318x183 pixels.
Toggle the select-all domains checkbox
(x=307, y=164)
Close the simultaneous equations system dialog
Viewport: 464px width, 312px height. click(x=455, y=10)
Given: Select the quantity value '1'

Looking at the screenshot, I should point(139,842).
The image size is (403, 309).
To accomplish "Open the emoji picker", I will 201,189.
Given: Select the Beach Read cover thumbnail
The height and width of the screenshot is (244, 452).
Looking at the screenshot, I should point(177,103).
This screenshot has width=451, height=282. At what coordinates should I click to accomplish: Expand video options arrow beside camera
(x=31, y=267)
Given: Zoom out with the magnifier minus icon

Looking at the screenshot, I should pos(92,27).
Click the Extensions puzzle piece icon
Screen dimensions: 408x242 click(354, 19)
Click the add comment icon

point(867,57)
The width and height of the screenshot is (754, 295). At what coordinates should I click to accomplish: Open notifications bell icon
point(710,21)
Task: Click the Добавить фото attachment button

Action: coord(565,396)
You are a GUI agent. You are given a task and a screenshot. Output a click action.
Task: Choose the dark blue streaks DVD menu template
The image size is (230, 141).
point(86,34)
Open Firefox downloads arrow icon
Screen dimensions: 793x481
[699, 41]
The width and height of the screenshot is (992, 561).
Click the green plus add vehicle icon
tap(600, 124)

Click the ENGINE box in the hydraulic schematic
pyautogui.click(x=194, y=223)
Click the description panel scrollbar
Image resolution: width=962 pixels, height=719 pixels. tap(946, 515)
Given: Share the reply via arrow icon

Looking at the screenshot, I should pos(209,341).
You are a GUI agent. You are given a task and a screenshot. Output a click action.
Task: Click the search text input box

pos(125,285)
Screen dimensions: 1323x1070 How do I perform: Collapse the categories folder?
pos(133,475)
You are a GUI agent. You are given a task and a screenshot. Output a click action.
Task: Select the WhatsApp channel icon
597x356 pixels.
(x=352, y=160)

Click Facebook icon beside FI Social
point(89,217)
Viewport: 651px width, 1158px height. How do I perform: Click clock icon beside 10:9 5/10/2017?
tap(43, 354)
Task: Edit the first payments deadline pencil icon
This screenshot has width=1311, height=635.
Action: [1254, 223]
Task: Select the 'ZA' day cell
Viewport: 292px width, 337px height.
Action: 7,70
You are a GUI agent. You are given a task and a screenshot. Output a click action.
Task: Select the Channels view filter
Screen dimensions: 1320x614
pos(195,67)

What you have to do
Copy every one of the lines above word for word, keeping each one the same and in the same order.

Result
318x183 pixels.
Toggle the select-all domains checkbox
(x=307, y=164)
Close the simultaneous equations system dialog
Viewport: 464px width, 312px height. click(x=455, y=10)
Given: Select the quantity value '1'

Looking at the screenshot, I should point(139,842).
The image size is (403, 309).
To accomplish "Open the emoji picker", I will 201,189.
Given: Select the Beach Read cover thumbnail
The height and width of the screenshot is (244, 452).
Looking at the screenshot, I should point(177,103).
This screenshot has width=451, height=282. At what coordinates should I click to accomplish: Expand video options arrow beside camera
(x=31, y=267)
Given: Zoom out with the magnifier minus icon

Looking at the screenshot, I should pos(92,27).
Click the Extensions puzzle piece icon
Screen dimensions: 408x242 click(354, 19)
Click the add comment icon

point(867,57)
The width and height of the screenshot is (754, 295). At what coordinates should I click to accomplish: Open notifications bell icon
point(710,21)
Task: Click the Добавить фото attachment button

Action: coord(565,396)
You are a GUI agent. You are given a task and a screenshot. Output a click action.
Task: Choose the dark blue streaks DVD menu template
The image size is (230, 141).
point(86,34)
Open Firefox downloads arrow icon
Screen dimensions: 793x481
[699, 41]
The width and height of the screenshot is (992, 561).
Click the green plus add vehicle icon
tap(600, 124)

Click the ENGINE box in the hydraulic schematic
pyautogui.click(x=194, y=223)
Click the description panel scrollbar
Image resolution: width=962 pixels, height=719 pixels. tap(946, 515)
Given: Share the reply via arrow icon

Looking at the screenshot, I should pos(209,341).
You are a GUI agent. You are given a task and a screenshot. Output a click action.
Task: Click the search text input box

pos(125,285)
Screen dimensions: 1323x1070 How do I perform: Collapse the categories folder?
pos(133,475)
You are a GUI agent. You are given a task and a screenshot. Output a click action.
Task: Select the WhatsApp channel icon
597x356 pixels.
(x=352, y=160)

Click Facebook icon beside FI Social
point(89,217)
Viewport: 651px width, 1158px height. How do I perform: Click clock icon beside 10:9 5/10/2017?
tap(43, 354)
Task: Edit the first payments deadline pencil icon
This screenshot has width=1311, height=635.
Action: [1254, 223]
Task: Select the 'ZA' day cell
Viewport: 292px width, 337px height.
Action: 7,70
You are a GUI agent. You are given a task and a screenshot. Output a click action.
Task: Select the Channels view filter
Screen dimensions: 1320x614
pos(195,67)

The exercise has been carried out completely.